Namun faktanya, perubahan pada draf terbaru RKUHP yang diserahkan oleh Pemerintah kepada DPR untuk dibahas pada 9 November 2022, masih belum sepenuhnya memperhatikan rekomendasi yang telah disampaikan. Meskipun kami perlu mengapresiasi Pemerintah yang sudah mengakomodir masukan kami terkait pasal contempt of court. Sebelumnya, perbuatan yang dilarang yakni “tanpa izin pengadilan merekam, mempublikasikan secara langsung, atau memperbolehkan untuk dipublikasikan proses persidangan” (Pasal 280 huruf c draf RKUHP per 4 Juli 2022), kemudian diubah sebagaimana kami rekomendasikan menjadi “tanpa izin pengadilan mempublikasikan proses persidangan secara langsung” (Pasal 278 huruf c draf RKUHP yang dibahas per 9 November 2022).

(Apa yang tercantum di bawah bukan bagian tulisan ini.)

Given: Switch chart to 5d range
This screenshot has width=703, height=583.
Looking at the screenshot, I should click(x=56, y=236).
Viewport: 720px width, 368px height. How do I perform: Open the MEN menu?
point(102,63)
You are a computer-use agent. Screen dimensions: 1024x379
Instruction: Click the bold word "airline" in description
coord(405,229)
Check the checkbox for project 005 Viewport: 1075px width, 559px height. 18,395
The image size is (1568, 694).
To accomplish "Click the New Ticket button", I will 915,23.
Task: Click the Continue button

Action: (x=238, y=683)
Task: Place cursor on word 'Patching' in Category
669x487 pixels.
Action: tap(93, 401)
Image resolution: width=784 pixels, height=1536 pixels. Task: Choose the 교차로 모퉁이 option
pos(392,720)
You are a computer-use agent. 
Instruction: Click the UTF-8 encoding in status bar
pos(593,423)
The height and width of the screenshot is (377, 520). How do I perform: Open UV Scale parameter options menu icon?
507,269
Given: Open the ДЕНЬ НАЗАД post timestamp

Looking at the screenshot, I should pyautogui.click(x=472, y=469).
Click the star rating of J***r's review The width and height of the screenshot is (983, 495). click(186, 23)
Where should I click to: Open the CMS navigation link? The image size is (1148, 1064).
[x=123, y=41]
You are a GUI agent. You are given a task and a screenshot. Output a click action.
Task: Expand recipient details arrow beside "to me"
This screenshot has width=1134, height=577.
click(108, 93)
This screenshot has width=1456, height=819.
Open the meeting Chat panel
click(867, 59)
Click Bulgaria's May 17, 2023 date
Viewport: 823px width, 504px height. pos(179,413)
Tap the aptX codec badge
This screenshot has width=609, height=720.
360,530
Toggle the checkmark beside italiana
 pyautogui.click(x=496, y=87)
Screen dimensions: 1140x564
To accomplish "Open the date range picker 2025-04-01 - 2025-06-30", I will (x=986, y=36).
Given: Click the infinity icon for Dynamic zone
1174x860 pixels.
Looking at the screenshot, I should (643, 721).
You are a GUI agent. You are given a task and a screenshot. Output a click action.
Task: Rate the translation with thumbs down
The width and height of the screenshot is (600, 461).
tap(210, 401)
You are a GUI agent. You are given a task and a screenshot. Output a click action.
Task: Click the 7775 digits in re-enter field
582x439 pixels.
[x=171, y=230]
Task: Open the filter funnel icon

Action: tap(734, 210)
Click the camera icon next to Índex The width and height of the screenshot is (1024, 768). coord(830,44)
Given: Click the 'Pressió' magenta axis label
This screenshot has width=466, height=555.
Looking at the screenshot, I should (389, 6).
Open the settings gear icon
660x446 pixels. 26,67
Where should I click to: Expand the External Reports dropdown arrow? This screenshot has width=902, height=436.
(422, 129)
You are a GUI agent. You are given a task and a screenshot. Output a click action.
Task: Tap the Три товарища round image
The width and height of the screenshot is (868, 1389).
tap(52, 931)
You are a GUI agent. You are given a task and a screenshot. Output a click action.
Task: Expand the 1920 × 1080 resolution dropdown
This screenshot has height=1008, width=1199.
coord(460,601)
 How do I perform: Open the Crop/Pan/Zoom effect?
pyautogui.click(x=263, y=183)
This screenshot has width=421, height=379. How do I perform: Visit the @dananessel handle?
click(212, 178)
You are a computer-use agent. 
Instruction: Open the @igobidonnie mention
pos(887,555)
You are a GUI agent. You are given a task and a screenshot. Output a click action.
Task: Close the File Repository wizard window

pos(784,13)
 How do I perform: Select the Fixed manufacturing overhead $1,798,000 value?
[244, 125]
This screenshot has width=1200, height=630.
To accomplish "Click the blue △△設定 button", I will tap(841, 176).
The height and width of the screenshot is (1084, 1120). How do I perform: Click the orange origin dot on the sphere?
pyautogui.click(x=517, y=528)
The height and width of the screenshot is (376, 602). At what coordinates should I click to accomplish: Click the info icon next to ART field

Sayangnya, pada isu lain yang juga krusial seperti rekomendasi perumusan pasal obstruction of justice dan tindak pidana jabatan terhadap proses peradilan, tidak ditemukan perubahan sama sekali dari draf RKUHP sebelumnya per 4 Juli 2022. Untuk itu, ketiga organisasi advokat mendesak DPR dalam masa persidangan ini untuk membahas RKUHP secara substansial dan mengakomodir masukan sebagaimana yang telah disampaikan antara lain:

1. Perumusan tindak pidana obstruction of justice masih belum jelas dan tidak ketat sehingga rentan disalahgunakan oleh penegak hukum. Perumusan pasal tersebut minimal harus seketat yang diatur dalam Pasal 221 KUHP yang menempatkan ‘mencegah, merintangi, atau menggagalkan secara langsung atau tidak langsung proses peradilan’ sebagai tujuan pelaksanaan delik, bukan perbuatan, serta menyebutkan dengan jelas mengenai perbuatan-perbuatan apa saja yang termasuk dalam kategori menghalang-halangi proses peradilan.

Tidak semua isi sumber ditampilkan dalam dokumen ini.